A while back, I spent a lot of time on this blog discussing the theories of Dr. John Sarno. Sarno argues that a lot of pain, specifically back pain, is psychologically induced. This argument is obviously contentious and goes against the conventional wisdom of back doctors. Being a fan of Sarno’s ideas, I was intrigued when I saw the following headline on Vox.com
In the article, we learn that the American College of Physicians has come around to the conclusion that drugs don’t really help lower back pain, even though this type of pain is very prevalent. That, in and of itself, doesn’t really give any credence to Sarno’s claims. But check out these two paragraphs.
Obesity, being overweight, smoking, depression, and anxiety have all been linked with lower back pain.

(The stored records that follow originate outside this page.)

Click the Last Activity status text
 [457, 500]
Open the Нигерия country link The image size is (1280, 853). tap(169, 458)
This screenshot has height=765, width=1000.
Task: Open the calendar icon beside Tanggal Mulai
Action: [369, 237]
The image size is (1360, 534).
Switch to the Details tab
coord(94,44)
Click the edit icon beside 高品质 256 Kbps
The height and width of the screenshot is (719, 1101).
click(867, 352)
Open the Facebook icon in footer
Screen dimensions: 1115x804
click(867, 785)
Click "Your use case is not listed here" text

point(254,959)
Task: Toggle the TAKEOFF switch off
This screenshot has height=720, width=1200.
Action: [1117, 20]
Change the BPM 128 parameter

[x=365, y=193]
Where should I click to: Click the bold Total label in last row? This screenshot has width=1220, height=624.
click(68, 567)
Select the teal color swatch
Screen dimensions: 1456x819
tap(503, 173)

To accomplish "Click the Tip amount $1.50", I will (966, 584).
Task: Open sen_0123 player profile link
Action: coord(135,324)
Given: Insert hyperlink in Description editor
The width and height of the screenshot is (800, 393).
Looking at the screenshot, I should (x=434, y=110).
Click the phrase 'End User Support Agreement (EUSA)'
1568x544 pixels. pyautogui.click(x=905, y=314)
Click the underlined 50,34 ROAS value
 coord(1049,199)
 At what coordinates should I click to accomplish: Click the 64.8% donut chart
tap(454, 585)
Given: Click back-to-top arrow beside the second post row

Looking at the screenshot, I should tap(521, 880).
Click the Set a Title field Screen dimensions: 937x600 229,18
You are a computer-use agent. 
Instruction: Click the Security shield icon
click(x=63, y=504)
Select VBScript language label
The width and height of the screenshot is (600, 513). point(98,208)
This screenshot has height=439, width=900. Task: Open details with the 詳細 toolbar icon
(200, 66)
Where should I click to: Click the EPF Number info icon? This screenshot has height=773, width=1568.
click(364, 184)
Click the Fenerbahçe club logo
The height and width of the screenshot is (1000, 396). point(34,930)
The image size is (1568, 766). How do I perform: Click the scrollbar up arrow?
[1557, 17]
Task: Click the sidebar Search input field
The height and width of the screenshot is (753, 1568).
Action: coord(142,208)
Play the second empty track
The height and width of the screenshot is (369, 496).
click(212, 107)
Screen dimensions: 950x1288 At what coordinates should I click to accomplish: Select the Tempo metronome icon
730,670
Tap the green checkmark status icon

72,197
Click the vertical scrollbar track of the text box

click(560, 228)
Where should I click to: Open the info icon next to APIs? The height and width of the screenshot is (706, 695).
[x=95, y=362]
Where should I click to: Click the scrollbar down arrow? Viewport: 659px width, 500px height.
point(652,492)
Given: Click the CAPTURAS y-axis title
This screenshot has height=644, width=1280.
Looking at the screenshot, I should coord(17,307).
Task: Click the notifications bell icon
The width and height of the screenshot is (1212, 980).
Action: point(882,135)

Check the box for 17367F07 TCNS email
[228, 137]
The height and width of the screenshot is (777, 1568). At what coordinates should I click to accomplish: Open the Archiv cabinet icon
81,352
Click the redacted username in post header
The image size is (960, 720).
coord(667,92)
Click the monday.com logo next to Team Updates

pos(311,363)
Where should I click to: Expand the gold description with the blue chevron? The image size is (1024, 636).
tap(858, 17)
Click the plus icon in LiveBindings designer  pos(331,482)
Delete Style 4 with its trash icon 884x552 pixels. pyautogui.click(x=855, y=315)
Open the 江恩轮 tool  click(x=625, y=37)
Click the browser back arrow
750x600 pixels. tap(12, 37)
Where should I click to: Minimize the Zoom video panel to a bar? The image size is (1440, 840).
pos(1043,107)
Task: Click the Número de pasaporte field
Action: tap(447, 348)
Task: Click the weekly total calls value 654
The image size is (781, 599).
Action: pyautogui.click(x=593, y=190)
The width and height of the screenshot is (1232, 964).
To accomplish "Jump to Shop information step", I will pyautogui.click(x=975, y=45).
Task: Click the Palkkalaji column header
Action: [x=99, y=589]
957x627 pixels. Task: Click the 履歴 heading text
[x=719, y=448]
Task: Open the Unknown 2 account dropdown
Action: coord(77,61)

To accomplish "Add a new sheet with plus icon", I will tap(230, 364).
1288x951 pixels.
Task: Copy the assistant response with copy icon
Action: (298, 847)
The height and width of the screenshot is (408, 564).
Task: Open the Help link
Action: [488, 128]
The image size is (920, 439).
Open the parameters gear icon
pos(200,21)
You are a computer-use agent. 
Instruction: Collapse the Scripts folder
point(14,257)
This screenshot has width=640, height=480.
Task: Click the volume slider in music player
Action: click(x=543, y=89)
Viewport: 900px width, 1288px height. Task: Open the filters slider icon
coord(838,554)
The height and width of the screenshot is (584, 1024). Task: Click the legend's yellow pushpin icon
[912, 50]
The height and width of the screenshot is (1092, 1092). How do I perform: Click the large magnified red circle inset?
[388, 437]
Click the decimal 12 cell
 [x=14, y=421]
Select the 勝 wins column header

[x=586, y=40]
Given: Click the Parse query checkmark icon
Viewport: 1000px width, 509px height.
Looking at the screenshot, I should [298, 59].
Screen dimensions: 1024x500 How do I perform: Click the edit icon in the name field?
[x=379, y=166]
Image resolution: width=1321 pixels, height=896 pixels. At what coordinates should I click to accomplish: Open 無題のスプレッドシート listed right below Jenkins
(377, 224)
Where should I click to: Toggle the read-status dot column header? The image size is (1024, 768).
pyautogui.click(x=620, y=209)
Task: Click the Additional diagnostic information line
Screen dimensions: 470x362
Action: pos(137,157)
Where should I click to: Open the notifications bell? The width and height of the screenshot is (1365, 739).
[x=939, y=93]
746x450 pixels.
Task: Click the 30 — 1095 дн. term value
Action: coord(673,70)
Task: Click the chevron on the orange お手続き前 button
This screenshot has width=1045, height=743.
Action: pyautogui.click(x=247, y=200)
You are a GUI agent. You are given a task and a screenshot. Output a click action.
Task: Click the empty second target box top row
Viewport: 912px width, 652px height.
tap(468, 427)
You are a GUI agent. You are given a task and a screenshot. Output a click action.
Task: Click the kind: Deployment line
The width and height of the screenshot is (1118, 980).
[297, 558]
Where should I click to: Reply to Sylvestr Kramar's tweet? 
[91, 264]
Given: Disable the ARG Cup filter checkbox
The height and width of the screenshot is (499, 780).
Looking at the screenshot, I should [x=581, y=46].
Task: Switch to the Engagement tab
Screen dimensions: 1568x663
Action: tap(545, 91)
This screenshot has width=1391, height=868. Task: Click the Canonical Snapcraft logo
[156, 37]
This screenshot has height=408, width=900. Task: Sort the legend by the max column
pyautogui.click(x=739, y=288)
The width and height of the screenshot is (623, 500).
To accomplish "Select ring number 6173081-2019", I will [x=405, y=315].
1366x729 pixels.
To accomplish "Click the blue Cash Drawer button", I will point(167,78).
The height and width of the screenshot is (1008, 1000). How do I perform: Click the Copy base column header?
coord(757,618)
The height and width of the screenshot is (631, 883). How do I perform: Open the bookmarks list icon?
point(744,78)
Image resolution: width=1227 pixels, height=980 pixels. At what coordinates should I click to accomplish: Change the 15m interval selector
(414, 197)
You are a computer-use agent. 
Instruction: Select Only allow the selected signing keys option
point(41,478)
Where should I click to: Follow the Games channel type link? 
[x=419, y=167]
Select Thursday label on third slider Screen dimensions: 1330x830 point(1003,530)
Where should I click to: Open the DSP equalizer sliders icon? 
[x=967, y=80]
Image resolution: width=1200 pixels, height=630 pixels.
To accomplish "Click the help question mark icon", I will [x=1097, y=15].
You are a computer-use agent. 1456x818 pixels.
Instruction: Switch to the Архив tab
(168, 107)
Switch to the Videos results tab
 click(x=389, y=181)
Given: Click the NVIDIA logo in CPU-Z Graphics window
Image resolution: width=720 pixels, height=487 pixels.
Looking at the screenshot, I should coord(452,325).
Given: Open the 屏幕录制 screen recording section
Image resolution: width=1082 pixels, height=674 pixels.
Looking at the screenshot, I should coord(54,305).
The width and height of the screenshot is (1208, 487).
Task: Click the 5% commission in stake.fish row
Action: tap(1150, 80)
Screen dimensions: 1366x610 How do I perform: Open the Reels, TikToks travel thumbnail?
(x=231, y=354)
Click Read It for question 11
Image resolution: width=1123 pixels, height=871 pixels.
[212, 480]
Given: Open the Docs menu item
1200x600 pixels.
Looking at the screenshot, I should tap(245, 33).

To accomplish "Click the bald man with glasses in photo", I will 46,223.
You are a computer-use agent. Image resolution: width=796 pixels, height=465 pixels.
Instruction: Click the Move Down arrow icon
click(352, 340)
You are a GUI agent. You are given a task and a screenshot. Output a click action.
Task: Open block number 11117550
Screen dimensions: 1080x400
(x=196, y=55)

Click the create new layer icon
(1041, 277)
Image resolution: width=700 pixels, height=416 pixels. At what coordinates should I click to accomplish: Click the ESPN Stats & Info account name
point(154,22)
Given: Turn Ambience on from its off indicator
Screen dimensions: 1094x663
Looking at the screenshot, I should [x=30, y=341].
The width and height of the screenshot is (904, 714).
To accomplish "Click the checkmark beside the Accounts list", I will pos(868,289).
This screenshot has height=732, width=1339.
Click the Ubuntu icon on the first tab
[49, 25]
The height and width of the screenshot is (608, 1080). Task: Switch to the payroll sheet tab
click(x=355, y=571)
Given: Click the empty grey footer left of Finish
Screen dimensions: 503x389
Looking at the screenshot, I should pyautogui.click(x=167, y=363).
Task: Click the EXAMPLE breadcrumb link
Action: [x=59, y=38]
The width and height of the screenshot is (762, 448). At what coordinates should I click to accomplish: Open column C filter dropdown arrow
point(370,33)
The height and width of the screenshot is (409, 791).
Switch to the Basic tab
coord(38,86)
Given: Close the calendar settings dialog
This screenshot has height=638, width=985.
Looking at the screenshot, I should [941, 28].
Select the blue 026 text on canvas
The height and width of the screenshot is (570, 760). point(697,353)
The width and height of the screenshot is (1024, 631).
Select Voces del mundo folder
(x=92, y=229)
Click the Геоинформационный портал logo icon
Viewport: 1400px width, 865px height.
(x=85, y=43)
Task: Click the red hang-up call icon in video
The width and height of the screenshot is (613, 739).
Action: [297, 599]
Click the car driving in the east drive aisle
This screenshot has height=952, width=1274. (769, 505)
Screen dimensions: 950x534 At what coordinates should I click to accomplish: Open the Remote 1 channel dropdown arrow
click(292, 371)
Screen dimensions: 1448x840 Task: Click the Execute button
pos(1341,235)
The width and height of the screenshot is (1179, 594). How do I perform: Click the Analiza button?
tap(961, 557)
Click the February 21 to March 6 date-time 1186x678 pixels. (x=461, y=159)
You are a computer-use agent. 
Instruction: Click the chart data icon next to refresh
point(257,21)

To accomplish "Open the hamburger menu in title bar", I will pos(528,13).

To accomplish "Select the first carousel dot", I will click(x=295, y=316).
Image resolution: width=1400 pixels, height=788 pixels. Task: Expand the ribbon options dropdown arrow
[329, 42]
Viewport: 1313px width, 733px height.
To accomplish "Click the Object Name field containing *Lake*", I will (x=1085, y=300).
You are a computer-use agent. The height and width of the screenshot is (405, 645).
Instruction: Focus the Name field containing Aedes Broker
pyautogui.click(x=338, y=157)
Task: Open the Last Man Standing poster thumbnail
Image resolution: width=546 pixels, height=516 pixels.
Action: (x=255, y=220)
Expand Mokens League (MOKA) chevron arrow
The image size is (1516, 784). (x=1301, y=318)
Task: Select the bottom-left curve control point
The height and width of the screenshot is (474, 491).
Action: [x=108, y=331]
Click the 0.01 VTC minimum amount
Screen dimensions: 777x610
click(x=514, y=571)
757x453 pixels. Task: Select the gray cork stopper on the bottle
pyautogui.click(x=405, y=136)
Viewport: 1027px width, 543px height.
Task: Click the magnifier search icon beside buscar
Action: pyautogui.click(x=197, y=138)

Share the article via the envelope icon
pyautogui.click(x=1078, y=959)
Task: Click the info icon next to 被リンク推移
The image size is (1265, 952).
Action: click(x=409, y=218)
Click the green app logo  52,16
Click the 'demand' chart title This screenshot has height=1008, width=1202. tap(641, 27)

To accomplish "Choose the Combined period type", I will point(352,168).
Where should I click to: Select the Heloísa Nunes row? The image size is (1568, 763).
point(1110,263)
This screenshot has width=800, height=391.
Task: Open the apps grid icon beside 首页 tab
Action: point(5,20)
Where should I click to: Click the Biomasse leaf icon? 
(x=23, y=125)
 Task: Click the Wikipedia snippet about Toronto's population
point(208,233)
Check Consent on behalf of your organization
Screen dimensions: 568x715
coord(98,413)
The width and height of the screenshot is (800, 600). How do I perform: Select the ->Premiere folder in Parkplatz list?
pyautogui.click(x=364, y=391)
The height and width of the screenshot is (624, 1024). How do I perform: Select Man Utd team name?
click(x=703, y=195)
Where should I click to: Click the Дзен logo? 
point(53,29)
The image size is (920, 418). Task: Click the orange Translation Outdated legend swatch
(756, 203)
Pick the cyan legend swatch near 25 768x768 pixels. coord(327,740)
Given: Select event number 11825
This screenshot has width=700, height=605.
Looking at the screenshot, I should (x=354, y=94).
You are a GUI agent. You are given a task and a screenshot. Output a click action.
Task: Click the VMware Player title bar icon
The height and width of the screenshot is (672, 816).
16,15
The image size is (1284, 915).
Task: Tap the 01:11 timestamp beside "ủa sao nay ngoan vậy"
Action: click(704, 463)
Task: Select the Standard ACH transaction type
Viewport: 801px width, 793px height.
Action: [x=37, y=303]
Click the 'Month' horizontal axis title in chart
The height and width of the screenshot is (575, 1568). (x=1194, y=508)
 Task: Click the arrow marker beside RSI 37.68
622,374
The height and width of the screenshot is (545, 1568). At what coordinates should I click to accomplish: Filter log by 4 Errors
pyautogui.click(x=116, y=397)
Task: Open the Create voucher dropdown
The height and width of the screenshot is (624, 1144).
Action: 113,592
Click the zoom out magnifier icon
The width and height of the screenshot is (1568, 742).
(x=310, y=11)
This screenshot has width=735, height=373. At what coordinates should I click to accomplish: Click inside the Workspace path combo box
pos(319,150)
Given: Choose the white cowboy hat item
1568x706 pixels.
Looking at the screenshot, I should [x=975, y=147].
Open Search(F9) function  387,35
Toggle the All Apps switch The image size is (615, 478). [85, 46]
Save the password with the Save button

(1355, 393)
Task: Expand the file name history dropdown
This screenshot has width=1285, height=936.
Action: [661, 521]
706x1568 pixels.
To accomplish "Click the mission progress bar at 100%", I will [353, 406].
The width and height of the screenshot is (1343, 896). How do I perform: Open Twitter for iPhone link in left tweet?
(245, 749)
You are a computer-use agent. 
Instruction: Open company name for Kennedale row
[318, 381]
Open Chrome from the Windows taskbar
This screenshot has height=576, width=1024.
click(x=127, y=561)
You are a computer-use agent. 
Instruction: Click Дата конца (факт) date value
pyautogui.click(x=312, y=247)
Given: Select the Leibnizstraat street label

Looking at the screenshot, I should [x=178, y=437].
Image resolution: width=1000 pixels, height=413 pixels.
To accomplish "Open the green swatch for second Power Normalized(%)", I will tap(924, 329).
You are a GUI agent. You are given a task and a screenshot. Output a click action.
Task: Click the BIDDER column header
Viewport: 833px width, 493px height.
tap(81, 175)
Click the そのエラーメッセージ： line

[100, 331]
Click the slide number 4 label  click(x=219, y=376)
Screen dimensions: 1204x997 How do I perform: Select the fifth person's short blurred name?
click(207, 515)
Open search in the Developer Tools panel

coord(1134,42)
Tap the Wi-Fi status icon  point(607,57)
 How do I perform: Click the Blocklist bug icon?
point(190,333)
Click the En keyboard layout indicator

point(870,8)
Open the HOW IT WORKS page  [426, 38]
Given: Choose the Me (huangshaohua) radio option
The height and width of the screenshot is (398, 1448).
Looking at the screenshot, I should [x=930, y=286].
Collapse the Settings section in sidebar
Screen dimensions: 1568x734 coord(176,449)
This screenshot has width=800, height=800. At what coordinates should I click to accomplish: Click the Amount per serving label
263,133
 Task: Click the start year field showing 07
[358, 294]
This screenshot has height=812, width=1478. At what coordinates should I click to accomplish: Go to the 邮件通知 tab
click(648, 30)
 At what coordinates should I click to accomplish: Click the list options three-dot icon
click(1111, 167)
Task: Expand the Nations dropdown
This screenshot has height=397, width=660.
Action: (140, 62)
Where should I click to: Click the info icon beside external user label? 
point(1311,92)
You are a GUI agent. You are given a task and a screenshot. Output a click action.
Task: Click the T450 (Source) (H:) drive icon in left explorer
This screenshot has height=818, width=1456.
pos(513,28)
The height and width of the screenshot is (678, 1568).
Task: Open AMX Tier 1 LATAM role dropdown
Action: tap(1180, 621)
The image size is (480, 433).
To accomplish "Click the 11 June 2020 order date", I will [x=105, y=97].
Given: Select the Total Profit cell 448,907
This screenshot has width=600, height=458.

But the cause is usually more complicated. “Our best understanding of low back pain is that it is a complex, biopsychosocial condition — meaning that biological aspects like structural or anatomical causes play some role, but psychological and social factors also play a big role,” said Chou, who wrote a big evidence review that helped inform the new ACP guideline.
For example, in patients who have nearly identical results from an imaging test like an MRI, those who are depressed or unsatisfied with their jobs tend to have worse back pain than people who aren’t, Chou said. Partly for this reason, doctors don’t generally recommend doing MRIs for acute episodes of low back pain, since they can lead to overtreatment — like surgery — that also won’t improve health outcomes.
I imagine Sarno is feeling pretty vindicated right now.
(BTW, I wrote about other observations that MRIs often lead to unnecessary surgery here.)